At first she wondered if she weren’t receiving some guidance from beyond the grave, but forced herself to immediately eject such irrational credulities from her brain. She was not her Granny Claire, and she couldn’t afford such superstition about the dead if she were to continue with her present line of work. If she believed that the dead could talk to her, could invade her brain with messages, she would never be able to set foot in a cemetery again.
But the spells—the mental pictures—persisted, and minus the presence of paranormal interference, no tangible reason for the strange and ghastly visions that presented themselves could be found. It was as if the apparitions had inserted themselves into her psyche and would not go away, not even when she slept.
Yet, in spite of everything, the nightmares and suspicions, she wished that Rory was there with her. Maybe his presence at her side would keep the hallucinations away when she slept.
And maybe, her conscience said sharply, she needed to know the truth to end the indisposition.
Proof either way was attainable, but for days she did not seek it out. The exorcism of discovery might wo
rk to end her visions, but it seemed too rude a thing to do while observing MacGregor’s death.
And . . . she was afraid.
Of course, the very fear that made her hesitate to know the truth was also a shameful goad. Thanks to Granny Claire’s insistence that Chloe was going to start having the Sight, would one day have to testify for the dead and dying, she felt she had to act to disprove the notion of psychic channeling. Having some form of ESP she could accept—but not messages from the dead!

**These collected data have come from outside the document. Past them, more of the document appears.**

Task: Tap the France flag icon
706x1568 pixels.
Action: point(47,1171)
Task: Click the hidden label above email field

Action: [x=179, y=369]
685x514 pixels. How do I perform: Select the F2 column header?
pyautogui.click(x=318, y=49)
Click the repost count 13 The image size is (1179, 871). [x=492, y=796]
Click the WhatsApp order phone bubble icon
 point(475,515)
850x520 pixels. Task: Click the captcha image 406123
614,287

There were other matters at stake, too. Could she walk away and leave her crazy fear unchallenged and still retain any self-respect? If she backed away from this situation, wouldn’t the horror only mature and breed other fears when she went on to a new job and her imagination again caught fire? And more practically, if she let the cemetery grow over without investigating, if she never knew for certain what was in tomb forty-six, could she ever really forget what had happened here?
But on the other hand . . . Chloe got up and took a turn about the bedroom, feeling confined and restless.

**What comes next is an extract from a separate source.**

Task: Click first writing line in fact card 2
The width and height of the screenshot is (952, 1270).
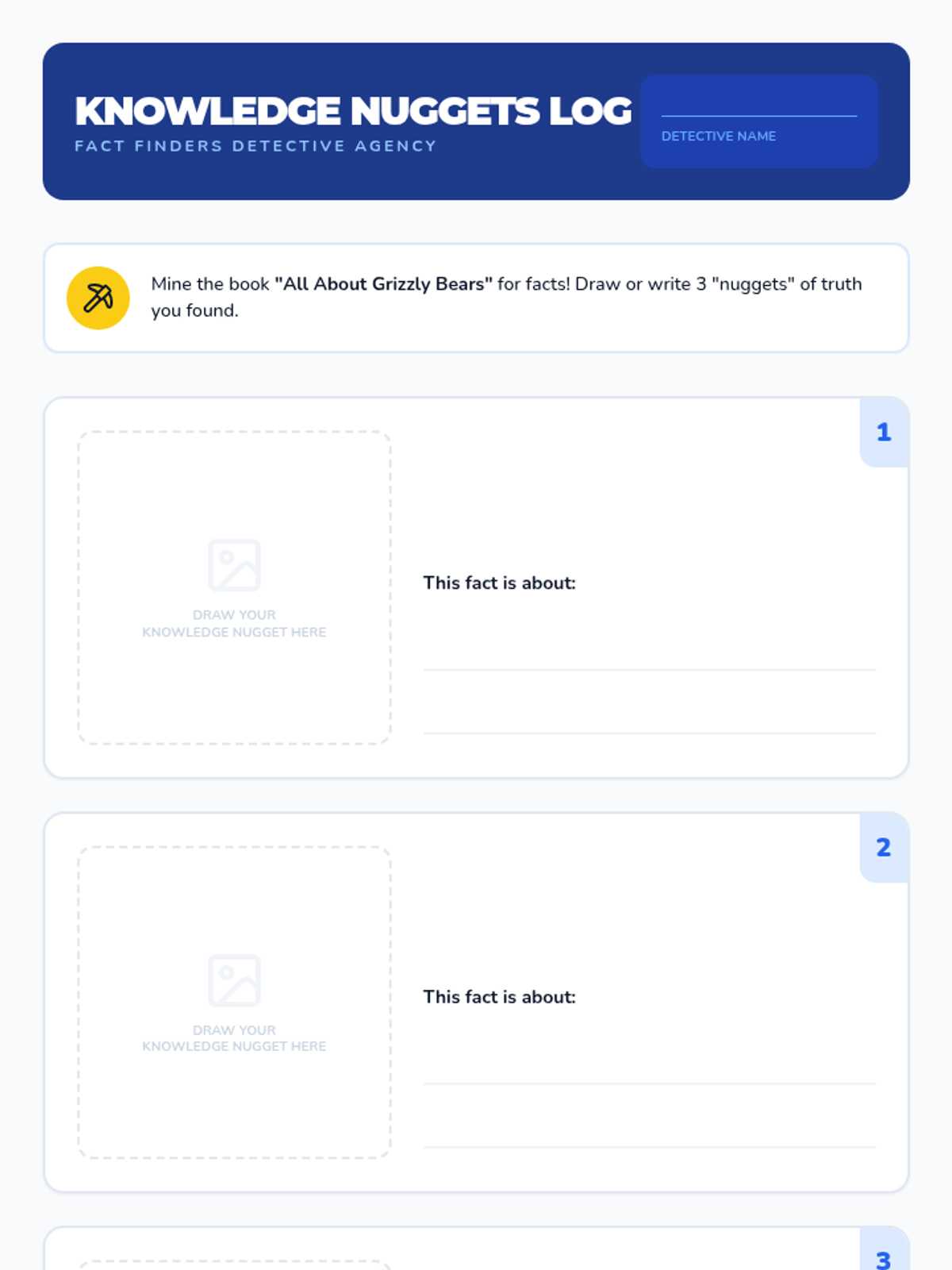Action: coord(649,1083)
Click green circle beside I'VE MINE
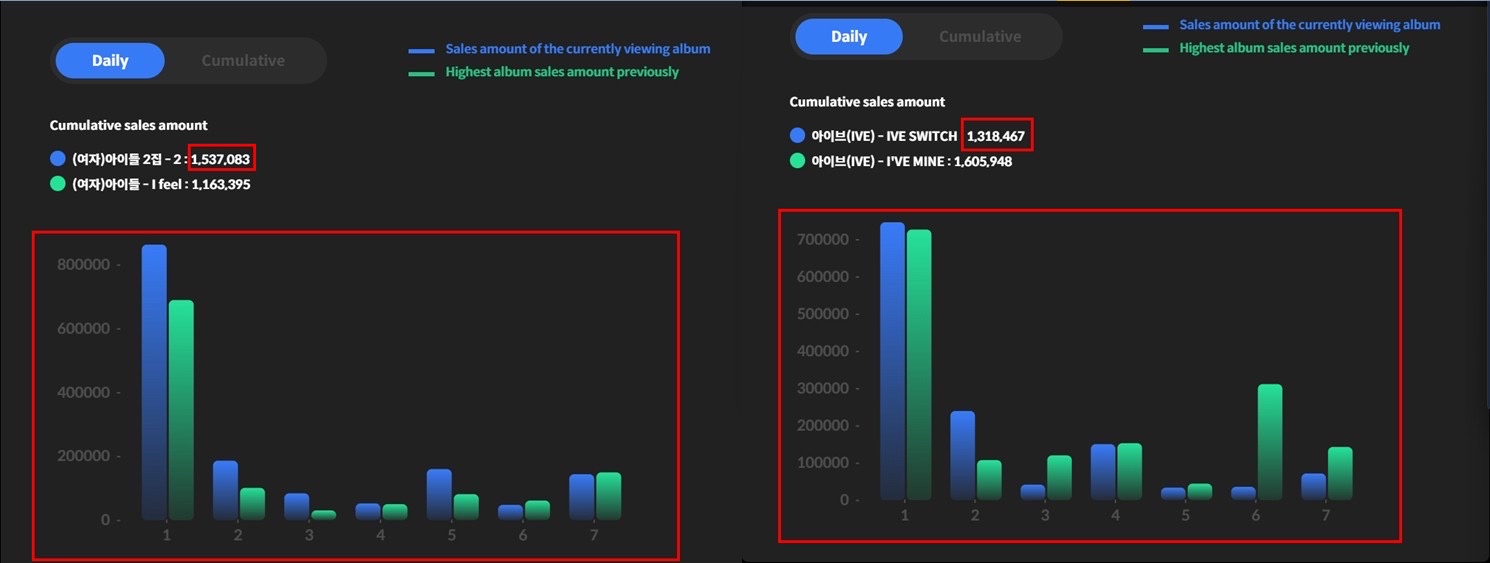1490x563 pixels. pos(797,160)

Could she live with the answers if her new fears proved factual? And whatever would she say to Rory if they were correct? True or false, could she ever face him again after proving her lack of trust? There was historic precedent to consider. The messenger often got blamed for bad news.
Chloe looked out her bedroom window. It was dark enough for twilight, though it was only just past noon. The clouds overhead brooded. The storm the Munsons had predicted earlier that week had finally arrived, and the Atlantic billows were swollen with rain. She could only wonder why the tempest hadn’t broken yet. Perhaps it waited on MacGregor. Maybe the storm would hold back its violent tears until after the memorial service.
Maybe it held back so she would have a last chance to tell someone about the car in the river.
It was a foreign thought. Chloe shivered.
“Gran?”
“And why haven’t you come to me about this nasty problem?” the voice of Granny Claire asked, as the light in the room dimmed. Chloe was willing to bet that though these bulbs had dimmed by half, the rest of the house remained bright.